■ ОТРЫВОК ТЕКСТА
>>>
Со слов очевидцев, командование во время взрыва растерялось, и никакого распоряжения по спасению корабля и тушению пожара на корабле не было. А боялись детонации: разнеслись слухи, что на складах и на всей эскадре много взрывчатого материала, который может одновременно взорваться от детонации, и тогда от Севастополя останется воронка диаметром 60 километров. И вместо того чтобы затопить один носовой погреб, решили быстро топить весь корабль…
Вот вам эта таинственная разгадка и путь, по которому мог проникнуть диверсант на корабль, и каким путем воспламенился порох.
А теперь несколько слов о себе.
Я призывался в армию в 1912 году, назначен был в Черноморский флотский экипаж, пятая рота, которая была назначена на крейсер «Память Меркурия», но т. к. туда вся рота уместиться не могла, то отобрали лучших… А потом отобрали лучших на «Пантелеймон», куда попал и я, где поплавал месяц и за грубое отношение к начальству был списан на миноносец «Пронзительный». Потом был списан на новостроящуюся «Марию», т. к. был знаком с паровыми турбинами…»
В. Я. Варивода, бывший матрос линейного корабля «Императрица Мария»:
«…В 1912 году я был призван в армию в Севастополь, где попал на корабль «Пантелеймон» — броненосец. Матрос-плотник первой статьи. Как специалиста перебросили в Николаев на судостроительный завод.
В 1915 году при наборе на «Императрицу Марию» был взят и я. Из Николаева «Императрицу Марию» на буксире тянули до Одессы. Все матросы удивлялись, как же мы будем воевать, когда ее буксиром тянут? Потом из Одессы до Севастополя ее снова тянули буксиром, и в пути была дана команда командиром корабля Струбецким: «Буксиры долой!» И лишь тогда мы убедились, что это за сила оружия. Когда были включены свои двигатели и она пошла своим ходом, это было что-то потрясающее!
<<<
■ ДАННЫЕ ДЛЯ ЗАДАНИЯ
>>>
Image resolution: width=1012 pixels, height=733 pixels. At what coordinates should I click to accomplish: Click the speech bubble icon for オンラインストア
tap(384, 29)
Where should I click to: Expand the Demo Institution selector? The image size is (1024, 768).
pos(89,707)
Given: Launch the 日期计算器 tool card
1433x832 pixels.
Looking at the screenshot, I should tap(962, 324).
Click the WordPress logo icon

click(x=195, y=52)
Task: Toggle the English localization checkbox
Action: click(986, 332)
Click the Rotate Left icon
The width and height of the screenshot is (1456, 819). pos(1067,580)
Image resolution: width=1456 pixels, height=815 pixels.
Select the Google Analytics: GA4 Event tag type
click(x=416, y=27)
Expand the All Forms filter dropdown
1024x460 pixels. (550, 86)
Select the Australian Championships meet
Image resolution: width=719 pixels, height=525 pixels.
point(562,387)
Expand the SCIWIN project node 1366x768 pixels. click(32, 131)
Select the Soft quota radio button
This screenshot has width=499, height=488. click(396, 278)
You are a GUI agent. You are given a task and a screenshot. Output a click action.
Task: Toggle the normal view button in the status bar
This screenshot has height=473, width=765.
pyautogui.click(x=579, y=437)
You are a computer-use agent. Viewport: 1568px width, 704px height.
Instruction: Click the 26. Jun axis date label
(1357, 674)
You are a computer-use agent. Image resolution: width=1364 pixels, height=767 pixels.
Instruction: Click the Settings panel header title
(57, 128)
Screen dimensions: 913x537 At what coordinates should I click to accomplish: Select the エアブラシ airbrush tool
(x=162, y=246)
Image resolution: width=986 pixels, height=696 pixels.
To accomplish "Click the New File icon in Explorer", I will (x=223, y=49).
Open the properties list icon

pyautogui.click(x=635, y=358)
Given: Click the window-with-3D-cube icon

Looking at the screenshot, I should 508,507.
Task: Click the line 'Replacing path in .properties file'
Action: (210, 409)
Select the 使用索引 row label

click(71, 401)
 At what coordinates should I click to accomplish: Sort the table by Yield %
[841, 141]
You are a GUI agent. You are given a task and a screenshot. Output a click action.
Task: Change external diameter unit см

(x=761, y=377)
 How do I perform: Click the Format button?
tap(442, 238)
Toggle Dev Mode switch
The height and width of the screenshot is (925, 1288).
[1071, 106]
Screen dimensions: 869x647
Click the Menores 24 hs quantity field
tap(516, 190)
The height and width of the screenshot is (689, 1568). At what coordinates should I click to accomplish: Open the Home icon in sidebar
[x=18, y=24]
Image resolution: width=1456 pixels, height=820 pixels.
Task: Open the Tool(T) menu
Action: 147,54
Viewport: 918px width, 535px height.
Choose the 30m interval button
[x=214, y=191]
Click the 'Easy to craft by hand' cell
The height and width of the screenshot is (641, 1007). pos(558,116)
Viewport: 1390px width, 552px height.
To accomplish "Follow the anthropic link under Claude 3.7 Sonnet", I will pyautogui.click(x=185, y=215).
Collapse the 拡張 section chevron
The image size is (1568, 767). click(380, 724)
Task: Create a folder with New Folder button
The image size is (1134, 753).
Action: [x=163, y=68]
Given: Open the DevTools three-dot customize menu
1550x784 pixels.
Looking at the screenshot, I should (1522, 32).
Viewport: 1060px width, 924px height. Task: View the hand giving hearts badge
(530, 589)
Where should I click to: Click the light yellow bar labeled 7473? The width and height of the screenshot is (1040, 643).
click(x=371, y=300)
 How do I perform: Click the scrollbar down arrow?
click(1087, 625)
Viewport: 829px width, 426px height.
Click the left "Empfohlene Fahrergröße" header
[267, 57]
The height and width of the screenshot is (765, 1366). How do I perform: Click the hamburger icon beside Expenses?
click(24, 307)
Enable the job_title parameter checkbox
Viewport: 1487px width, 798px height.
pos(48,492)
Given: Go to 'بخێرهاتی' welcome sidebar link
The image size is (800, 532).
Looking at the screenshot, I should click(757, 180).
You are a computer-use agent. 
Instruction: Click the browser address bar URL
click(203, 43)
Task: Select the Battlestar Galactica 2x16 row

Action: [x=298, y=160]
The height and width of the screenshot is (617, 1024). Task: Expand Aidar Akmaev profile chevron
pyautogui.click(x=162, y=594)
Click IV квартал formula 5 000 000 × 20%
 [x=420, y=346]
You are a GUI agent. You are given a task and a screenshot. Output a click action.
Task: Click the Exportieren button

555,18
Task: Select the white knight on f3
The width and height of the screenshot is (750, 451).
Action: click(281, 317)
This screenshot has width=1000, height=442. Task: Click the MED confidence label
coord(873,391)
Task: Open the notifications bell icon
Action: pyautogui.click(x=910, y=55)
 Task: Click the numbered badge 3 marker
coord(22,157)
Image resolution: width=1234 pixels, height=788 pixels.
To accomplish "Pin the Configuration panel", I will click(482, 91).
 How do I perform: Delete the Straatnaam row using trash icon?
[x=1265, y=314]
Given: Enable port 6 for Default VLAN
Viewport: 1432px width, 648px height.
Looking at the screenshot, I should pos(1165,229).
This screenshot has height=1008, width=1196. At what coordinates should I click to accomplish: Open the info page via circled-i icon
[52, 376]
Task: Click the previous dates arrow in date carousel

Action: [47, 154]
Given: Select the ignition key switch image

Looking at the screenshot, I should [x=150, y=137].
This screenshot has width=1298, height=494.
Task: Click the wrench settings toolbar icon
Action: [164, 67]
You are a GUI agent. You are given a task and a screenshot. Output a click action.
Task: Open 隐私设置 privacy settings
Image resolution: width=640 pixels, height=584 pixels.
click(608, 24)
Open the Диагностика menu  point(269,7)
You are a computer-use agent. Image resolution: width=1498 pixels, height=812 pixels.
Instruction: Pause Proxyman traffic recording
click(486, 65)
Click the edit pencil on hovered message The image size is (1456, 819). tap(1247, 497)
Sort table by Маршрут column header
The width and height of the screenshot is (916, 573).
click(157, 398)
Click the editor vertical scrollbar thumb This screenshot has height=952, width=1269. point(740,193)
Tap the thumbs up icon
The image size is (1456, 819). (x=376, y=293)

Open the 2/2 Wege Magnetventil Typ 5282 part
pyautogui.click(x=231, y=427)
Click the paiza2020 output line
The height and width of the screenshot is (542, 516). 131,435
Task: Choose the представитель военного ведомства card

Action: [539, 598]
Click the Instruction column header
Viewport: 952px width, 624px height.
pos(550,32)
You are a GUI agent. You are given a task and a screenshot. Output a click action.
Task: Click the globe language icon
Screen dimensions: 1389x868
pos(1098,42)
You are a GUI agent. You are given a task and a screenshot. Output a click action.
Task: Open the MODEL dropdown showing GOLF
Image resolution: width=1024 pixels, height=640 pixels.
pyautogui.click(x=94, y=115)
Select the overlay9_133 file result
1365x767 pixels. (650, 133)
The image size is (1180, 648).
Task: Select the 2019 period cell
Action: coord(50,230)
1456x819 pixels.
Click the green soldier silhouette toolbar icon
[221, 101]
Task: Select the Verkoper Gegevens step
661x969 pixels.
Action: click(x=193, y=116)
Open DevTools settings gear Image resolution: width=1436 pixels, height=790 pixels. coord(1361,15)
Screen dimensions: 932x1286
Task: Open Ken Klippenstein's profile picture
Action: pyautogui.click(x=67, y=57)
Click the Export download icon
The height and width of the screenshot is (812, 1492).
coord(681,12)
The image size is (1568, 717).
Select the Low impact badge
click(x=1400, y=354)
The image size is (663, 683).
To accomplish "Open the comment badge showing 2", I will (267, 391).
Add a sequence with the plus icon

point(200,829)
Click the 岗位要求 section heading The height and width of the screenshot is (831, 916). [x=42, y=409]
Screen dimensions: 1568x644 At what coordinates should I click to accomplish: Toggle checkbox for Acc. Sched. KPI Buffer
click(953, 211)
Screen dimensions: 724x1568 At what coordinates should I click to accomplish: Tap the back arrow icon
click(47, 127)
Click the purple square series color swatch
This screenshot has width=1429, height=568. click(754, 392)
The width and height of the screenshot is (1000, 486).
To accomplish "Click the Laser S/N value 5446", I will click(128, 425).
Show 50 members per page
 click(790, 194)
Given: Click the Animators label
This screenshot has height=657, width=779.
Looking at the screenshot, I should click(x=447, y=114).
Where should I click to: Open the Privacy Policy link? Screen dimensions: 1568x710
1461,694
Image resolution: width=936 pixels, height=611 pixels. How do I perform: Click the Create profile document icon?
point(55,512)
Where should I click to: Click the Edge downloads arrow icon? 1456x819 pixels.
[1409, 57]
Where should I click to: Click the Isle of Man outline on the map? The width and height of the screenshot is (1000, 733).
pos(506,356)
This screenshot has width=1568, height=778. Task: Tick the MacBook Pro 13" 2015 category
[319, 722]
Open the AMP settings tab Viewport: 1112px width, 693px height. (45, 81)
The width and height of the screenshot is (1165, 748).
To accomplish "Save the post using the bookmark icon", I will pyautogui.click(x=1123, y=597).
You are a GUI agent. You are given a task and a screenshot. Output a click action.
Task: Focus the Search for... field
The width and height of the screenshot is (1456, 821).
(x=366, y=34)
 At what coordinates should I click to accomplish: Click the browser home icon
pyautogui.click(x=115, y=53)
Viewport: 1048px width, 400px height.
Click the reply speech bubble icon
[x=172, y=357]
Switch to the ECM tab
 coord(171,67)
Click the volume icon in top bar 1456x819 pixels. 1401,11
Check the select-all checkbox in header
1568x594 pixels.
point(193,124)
<<<
■ ЧТО НУЖНО СДЕЛАТЬ
(1) Ответьте по отрывку о линкоре «Императрица Мария»:
(a) Какого диаметра воронка, по слухам, осталась бы от Севастополя после взрыва?
(b) На какой миноносец рассказчика из первого воспоминания списали за грубое отношение к начальству?
(c) Куда Вариводу как специалиста перебросили из Севастополя?
(2) Найдите в списке все строки, где есть слово «point», и перепишите их целиком.
Отрывок и список никак не связаны между собой.

■ ОТВЕТЫ НИЖЕ
(1)
(a) 60 километров.
(b) На миноносец «Пронзительный».
(c) В Николаев, на судостроительный завод.

(2)
point(562,387)
Open the Диагностика menu  point(269,7)
Click the editor vertical scrollbar thumb This screenshot has height=952, width=1269. point(740,193)
point(200,829)
point(55,512)
point(193,124)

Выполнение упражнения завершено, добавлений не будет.